— Begin —

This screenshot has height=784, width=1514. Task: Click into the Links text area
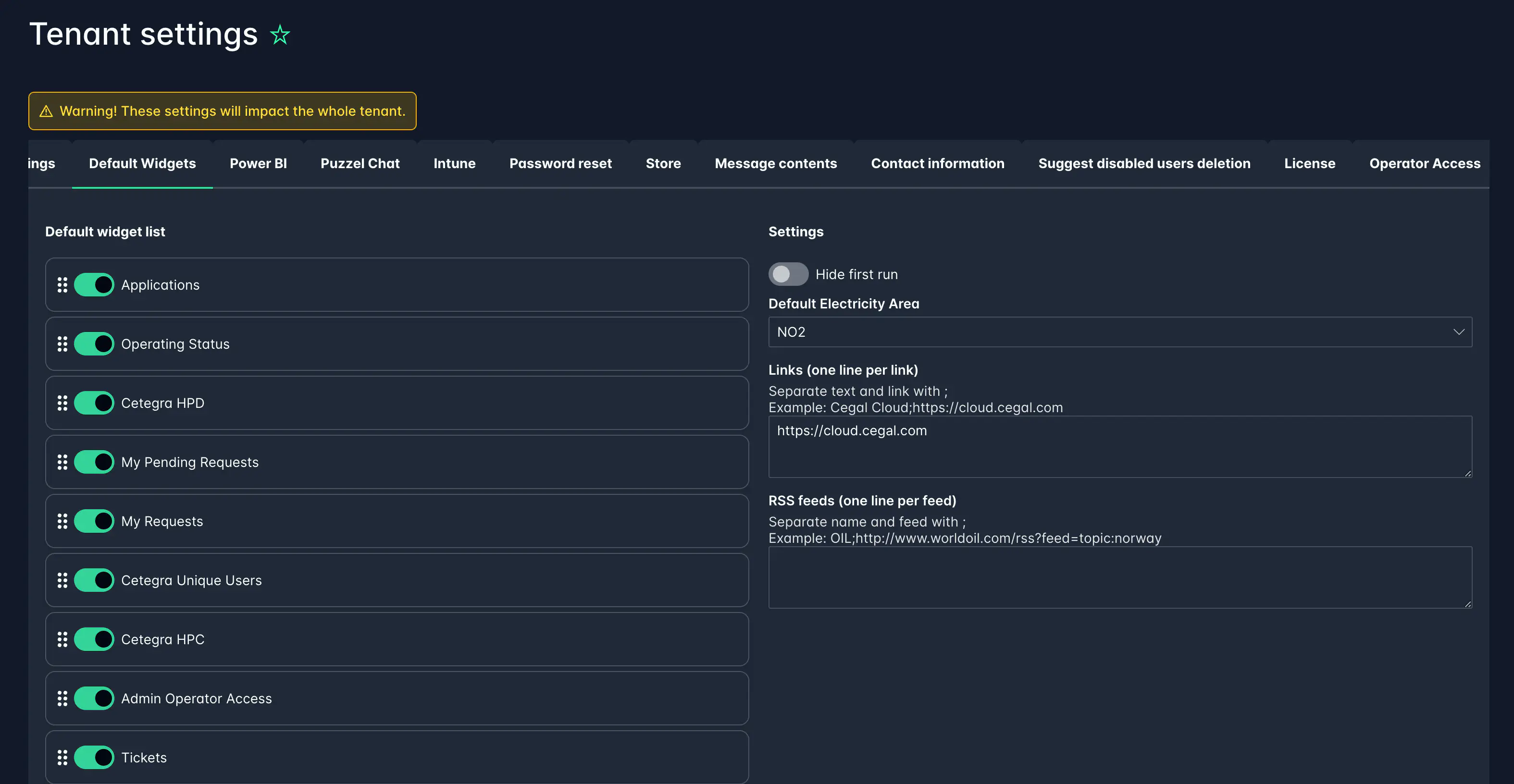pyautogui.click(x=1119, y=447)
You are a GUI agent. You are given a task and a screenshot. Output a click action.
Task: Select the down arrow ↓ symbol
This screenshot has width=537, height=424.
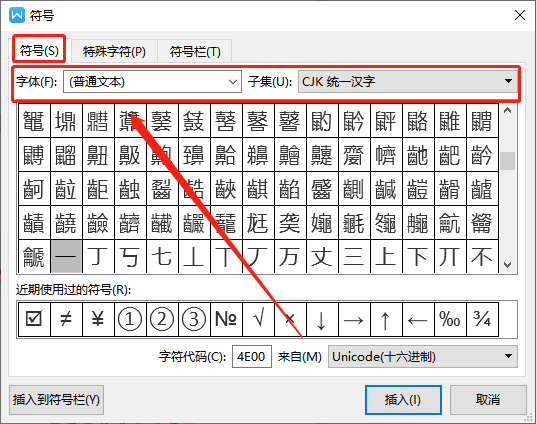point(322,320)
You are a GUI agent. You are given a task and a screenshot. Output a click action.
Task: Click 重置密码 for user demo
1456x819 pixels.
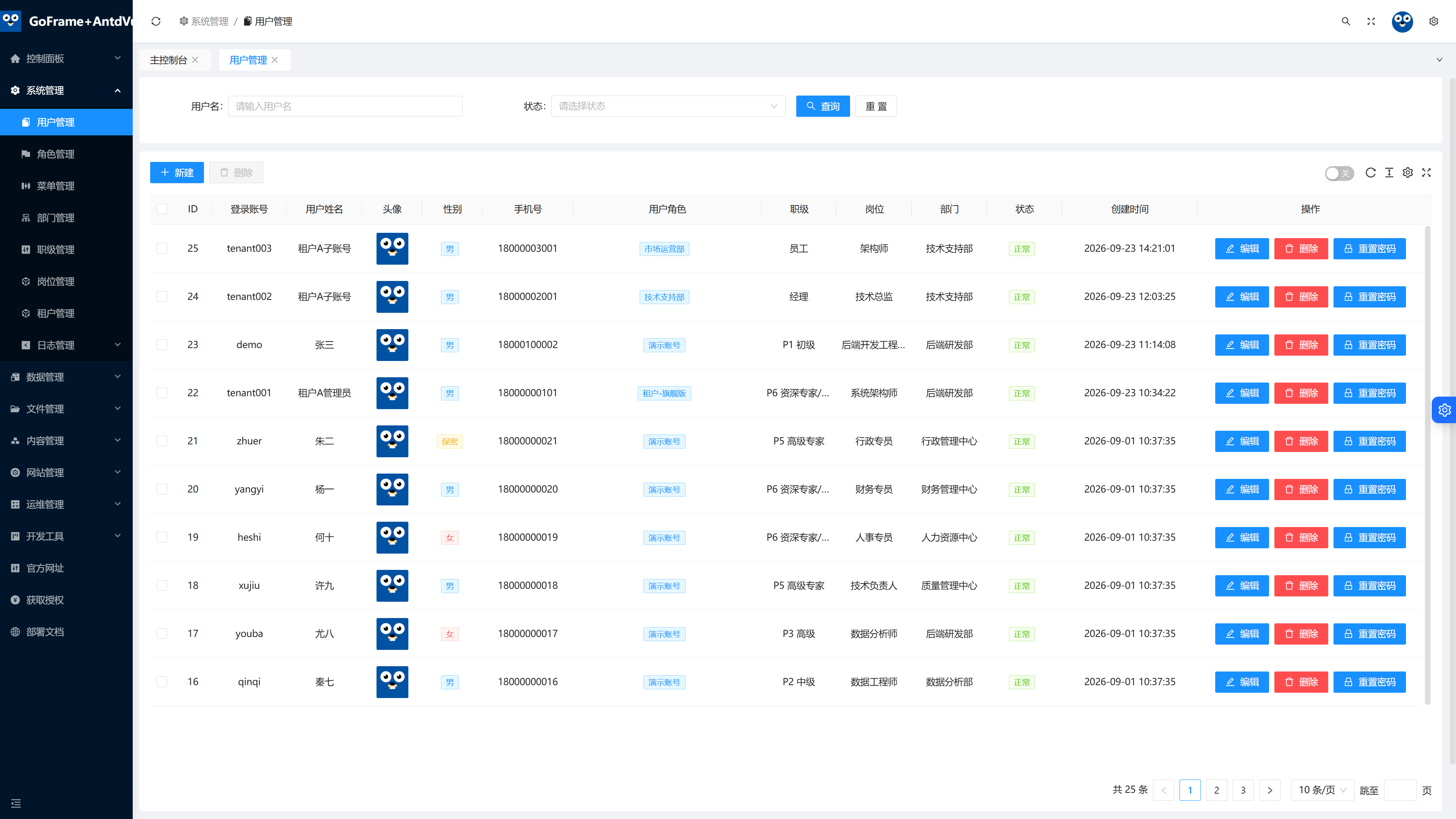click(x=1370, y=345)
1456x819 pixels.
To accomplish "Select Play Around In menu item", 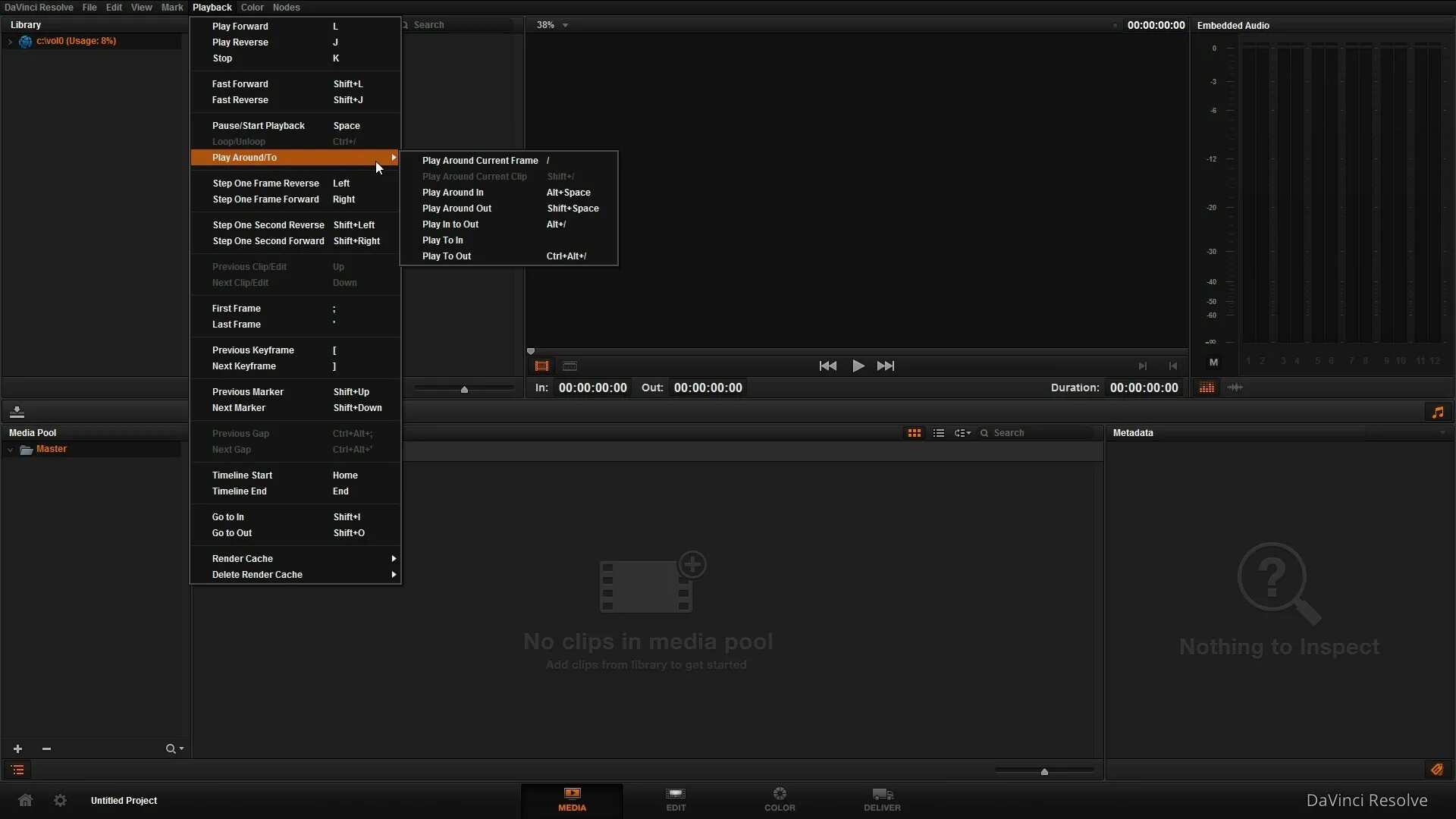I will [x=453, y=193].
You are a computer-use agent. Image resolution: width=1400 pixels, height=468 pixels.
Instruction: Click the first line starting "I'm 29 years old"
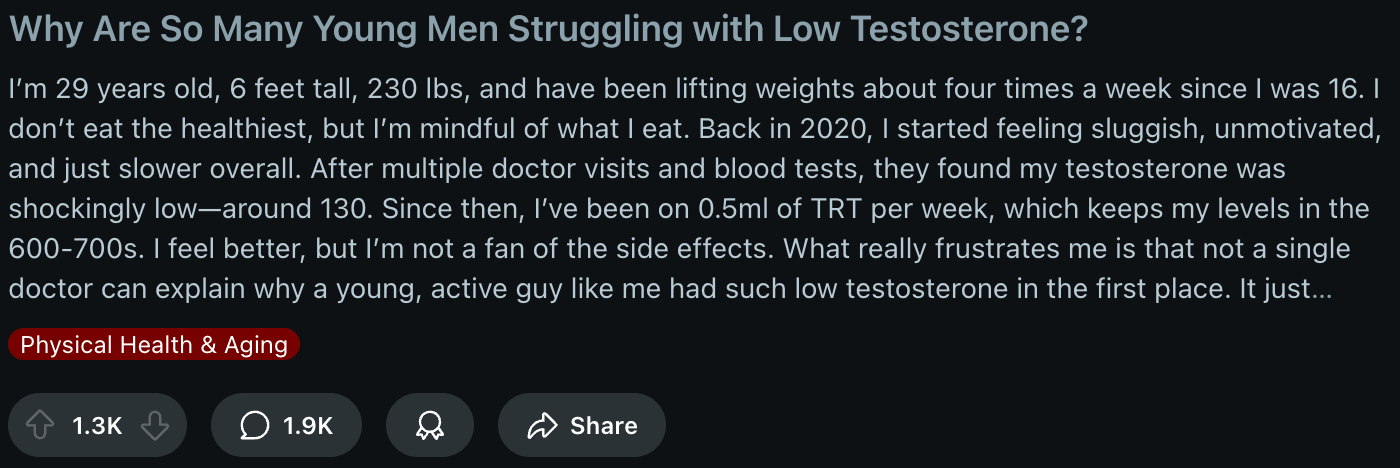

— End —

● **GOAL**: Report each line in the records above that contains the string "width". Case counts, so match uppercase and lowercase exactly.

● **FINISHED EXERCISE**:
This screenshot has height=784, width=1514. Task: Click into the Links text area
This screenshot has width=537, height=424.
You are a computer-use agent. Image resolution: width=1400 pixels, height=468 pixels.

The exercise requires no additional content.